Sin embargo, si hay algún inocente que busca compararlo con Berlusconi, va equivocado. Atlético tuvo más temporadas fatales que gloriosas e incluso, arrancó el siglo XXI en segunda división. De 2000 a 2002 jugó en la categoría de plata.

Una habitual de su programa de TV, «Tal y Tal» en Telecinco (Madrid). Aparecer en un jacuzzi rodeado de jovenzuelas

Gays, negros y putas

Gil, por otra parte, era investigado por el saqueo a Marbella. 35,7 millones de Euros fueron a parar a empresas ficticias. Algunas de ellas, manejadas por hijos de nazis perseguidos. Y es que en los 90, Marbella fue guarida de mafiosos italianos perseguidos, nazis solicitados, turcos contrabandistas y fascistas que huyeron para no pagar condena en sus países. El paraíso de los ladrones de cuello blanco. Gil les brindó protección, a cambio de favores y red de contactos.

Sus frases quedaron para la historia. Es recordada su campaña contra Hugo Sánchez, a quien en sus últimos días en Madrid llamó «Es un mercenario que debe irse». También es recordado cuando fue a jugar contra Ajax que mencionó que «había muchos negros, parecía el Congo. Salían como churros». También disparó contra una periodista que le investigaba en Marbella, diciendo que «no se puede confiar en una periodista que se acuesta con la fuente. Las putas son más dignas«. Aparte, no olvidemos que no fichó a  Jurgen Klismann “porque botaba aceite”.

En cuanto a lo político, no tenía ideología clara. «Mis ídolos són Jesús, Franco y el Che Guevara», dijo alguna vez. Vaya coherencia.

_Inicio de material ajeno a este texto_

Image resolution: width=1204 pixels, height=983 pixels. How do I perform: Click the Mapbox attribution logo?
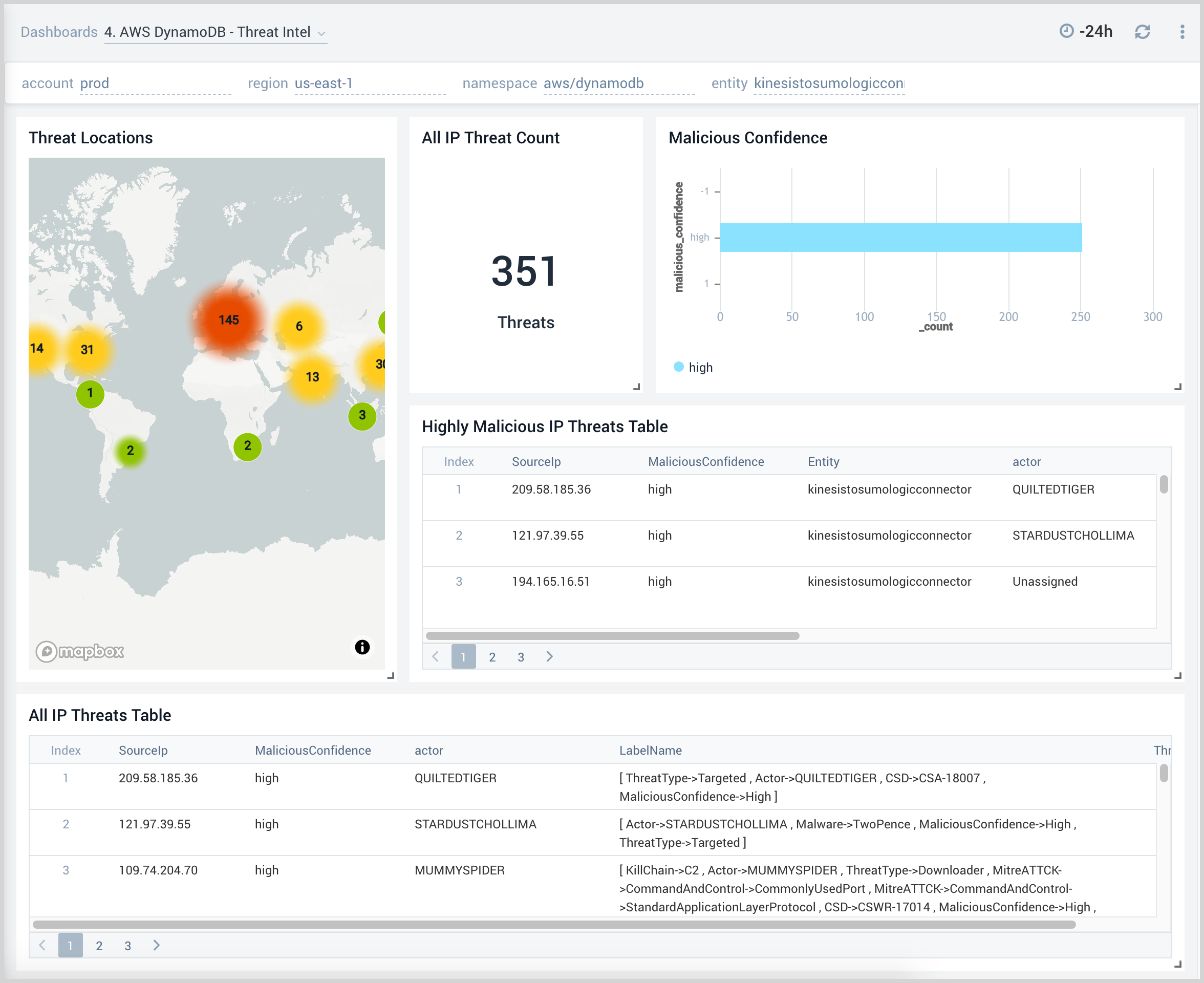80,651
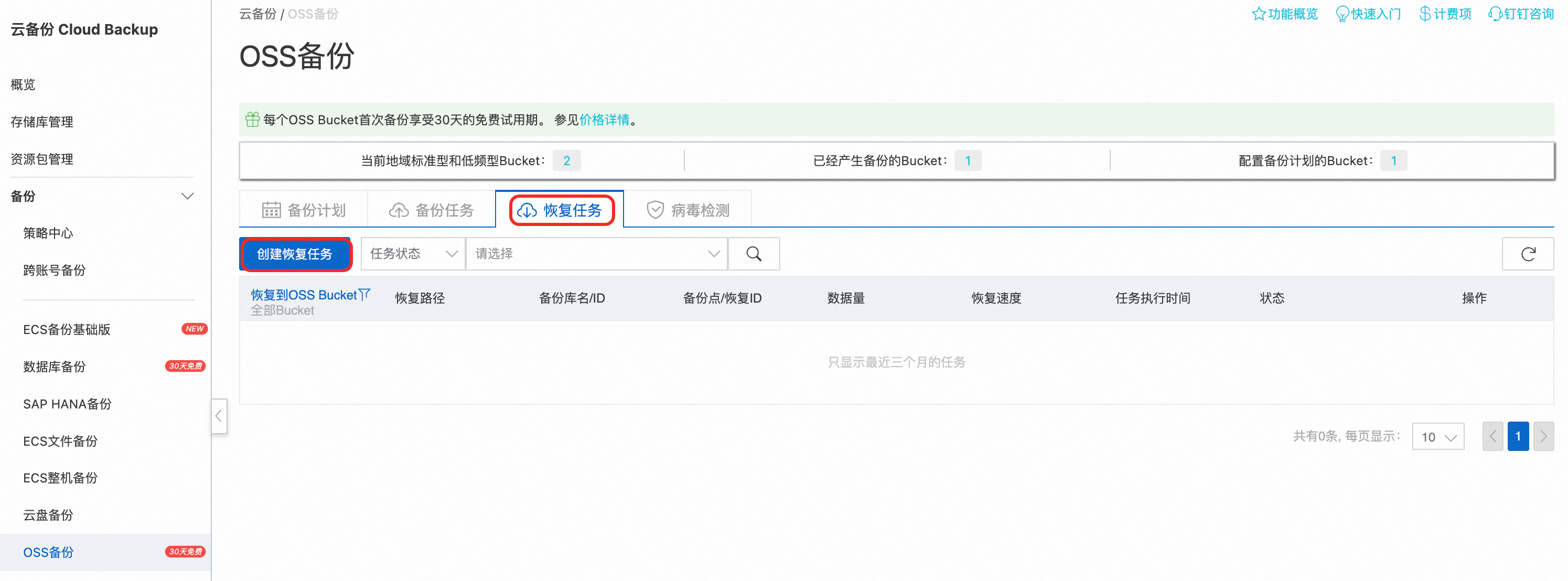This screenshot has height=581, width=1568.
Task: Go to the next page arrow
Action: (x=1543, y=436)

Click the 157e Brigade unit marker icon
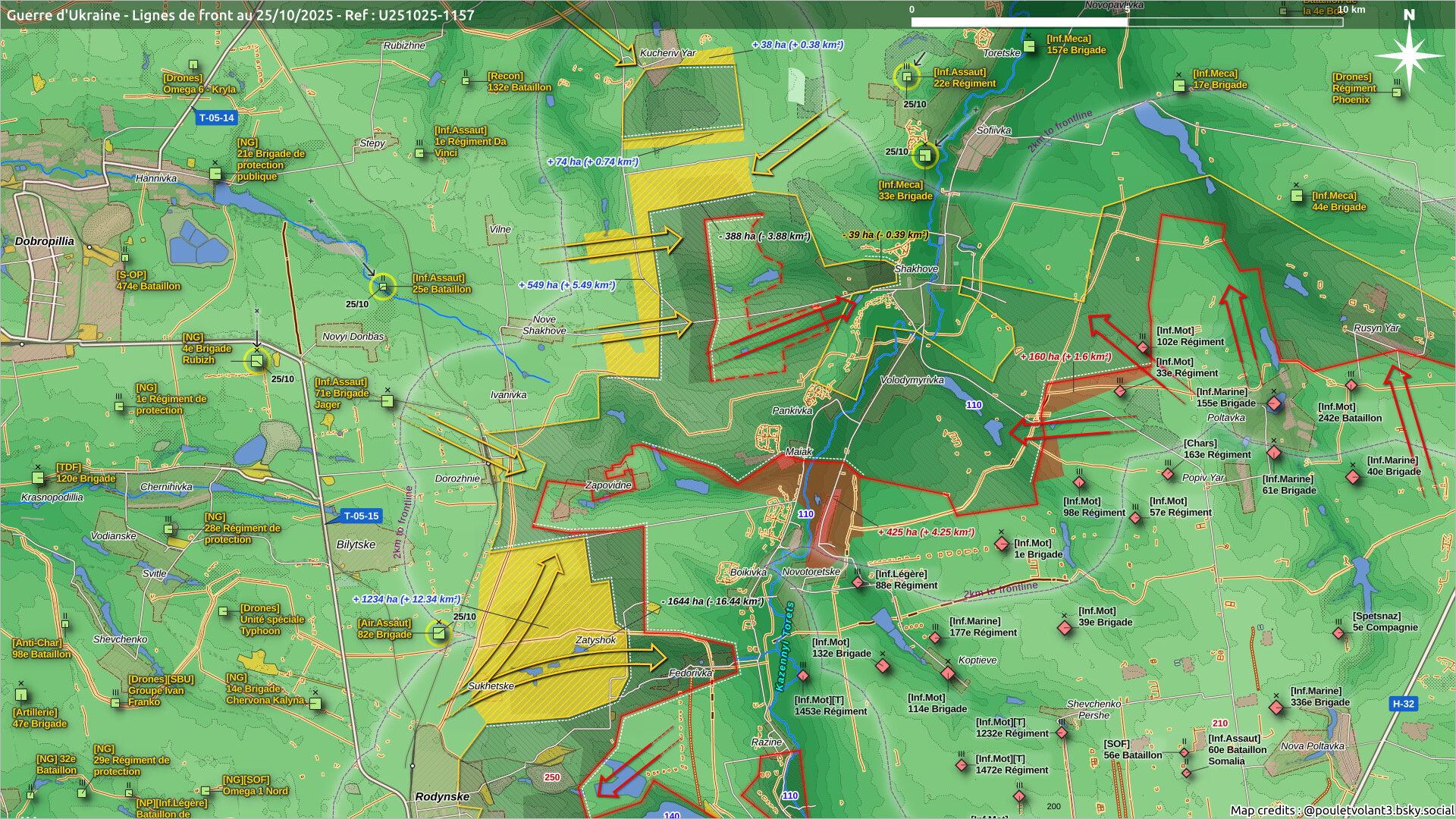click(1029, 46)
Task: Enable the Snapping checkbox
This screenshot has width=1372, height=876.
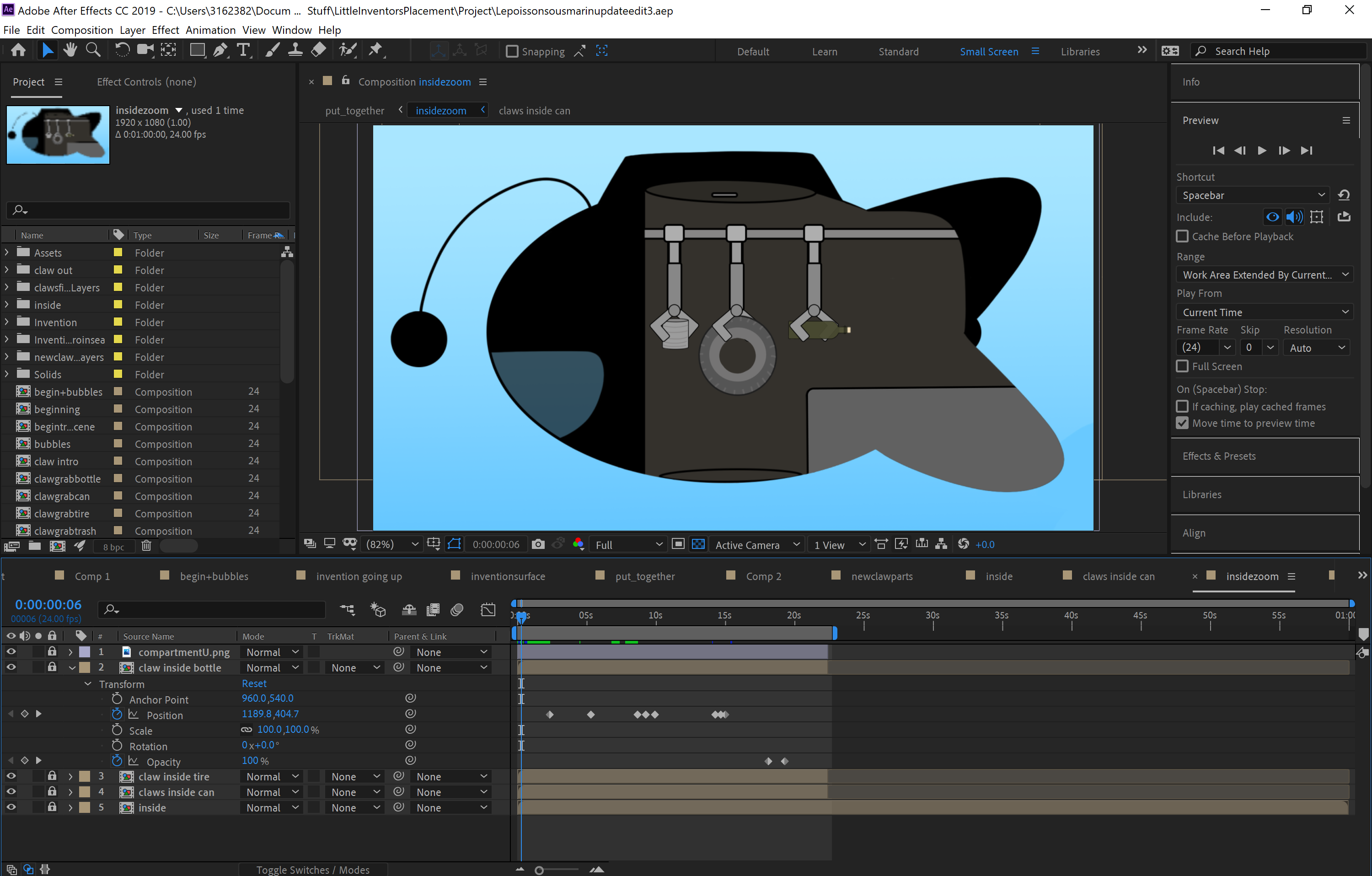Action: click(x=512, y=51)
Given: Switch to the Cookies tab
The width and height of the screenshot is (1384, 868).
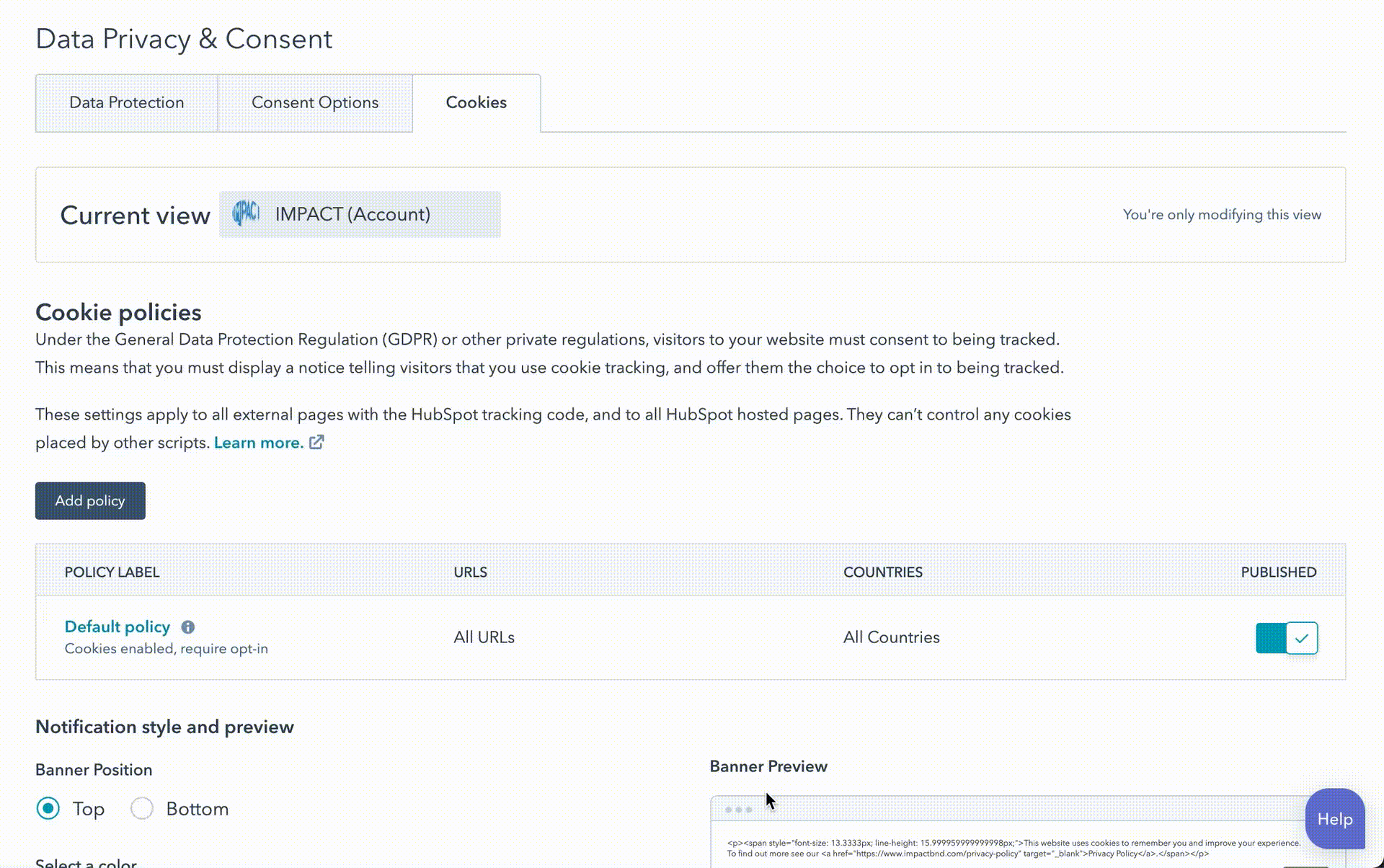Looking at the screenshot, I should (476, 102).
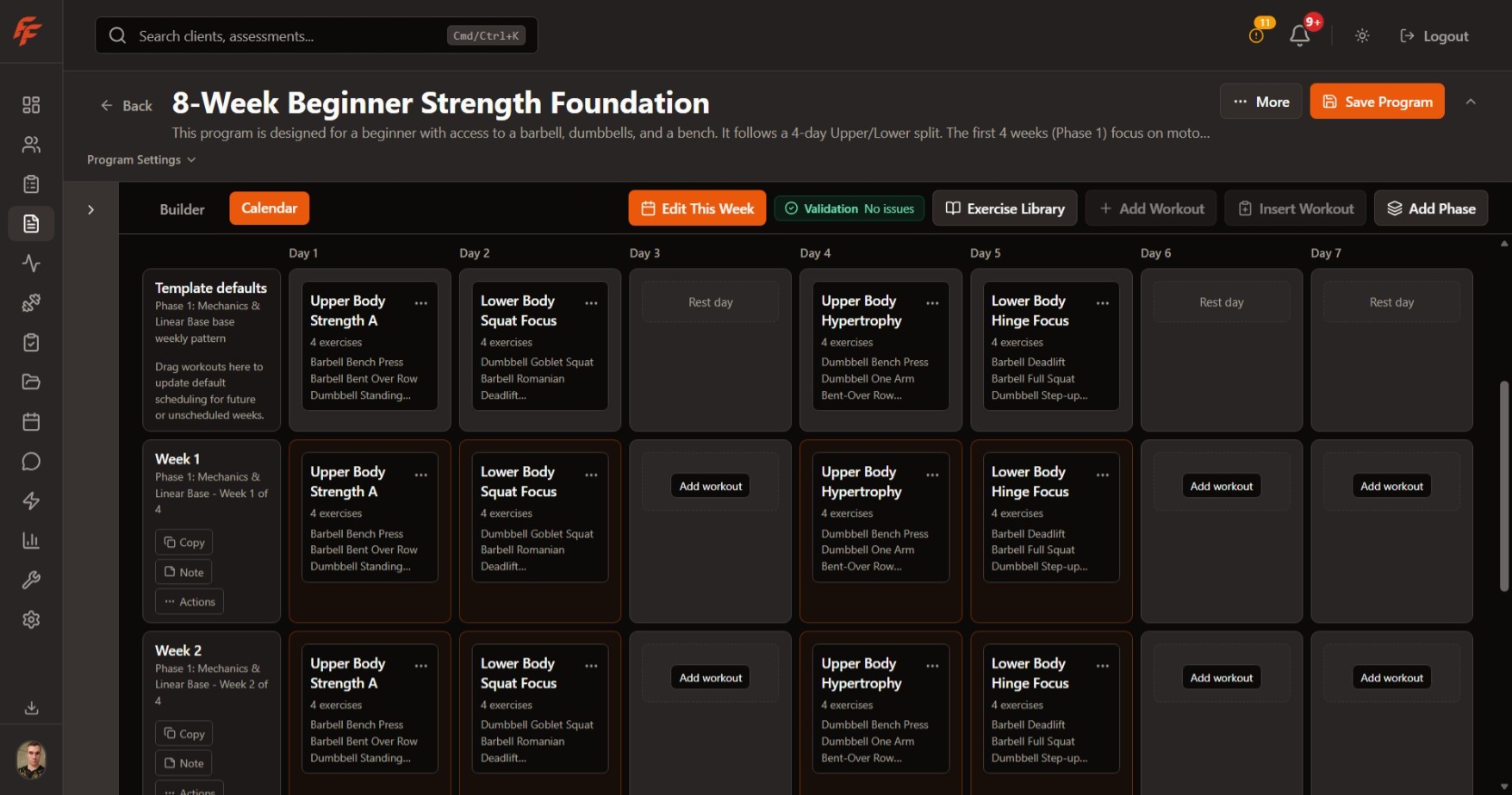This screenshot has width=1512, height=795.
Task: Open the Exercise Library
Action: [x=1004, y=208]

El 9 de mayo de 2004, en plenas investigaciones de corrupción,  le mató una trombosis cerebral. El tipo de verbo encendido, que hacía un programa de TV en un jacuzzi rodeado de jovencitas y en el cual entrevistaba a su caballo Imperioso sobre el futuro del técnico o jugadores, partió con muchas deudas pendientes. Es uno de los personajes infaltables de los 90 a la hora de contar historias del fútbol español.